ÉCHOS

Critique

25 mai 2008
Paru dans Le Monde. Par Christine Rousseau

Candide face à l’horreur

L’histoire d’Itsik est celle d’une fuite naïve vers le bonheur, vers la survie des siens. “Serrée et lumineuse […] elle se tient parmi les autres au-dessus de nos têtes […] ouverte comme les lèvres d’une blessure qui ne peut se refermer.” Une plaie béante d’où s’échappent les maux du silence, du déracinement, de la misère ; d’un destin emporté par l’Histoire et la folie exterminatrice. Les maux et les douleurs d’une vie ordinaire que Pascale Roze restitue dans un roman bouleversant de justesse et de dignité.

Cette vie, inspirée d’une histoire vraie, est celle d’Yitzhok Gersztenfeld. Né à Varsovie en 1904, ce fils de cordonnier — dernier d’une famille de neuf enfants — est, comme ses frères, destiné à partir.

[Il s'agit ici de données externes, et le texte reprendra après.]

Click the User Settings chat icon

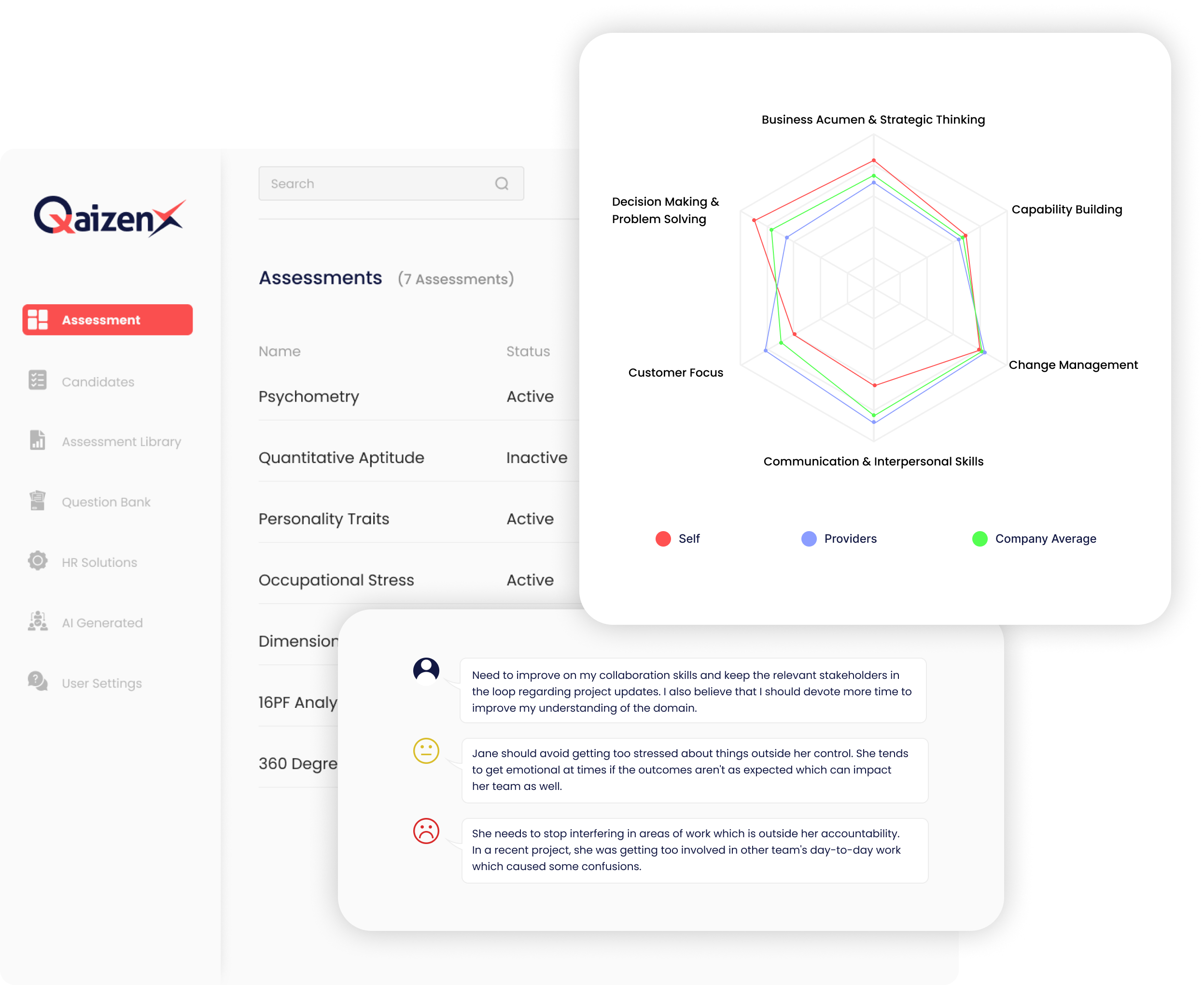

Pour l’amour de Maryem, une jeune fille aussi gaie et volubile qu’il est timide et silencieux (“Parler pour lui c’était exagérer”), Itsik va donc quitter à 19 ans sa mère qu’il chérit et le quartier de son enfance pour Berlin où l’accueille Yossel, son frère. Très vite cependant, il se brouille avec son aîné, qui a fait fortune dans la confection et veut le voir épouser sa première d’atelier. Puisant au fond de lui une force inédite, Itsik trouve les mots du refus. C’est à Maryem, la fille du chantre, qu’il se destine. À elle qu’il a promis une nouvelle vie à Paris.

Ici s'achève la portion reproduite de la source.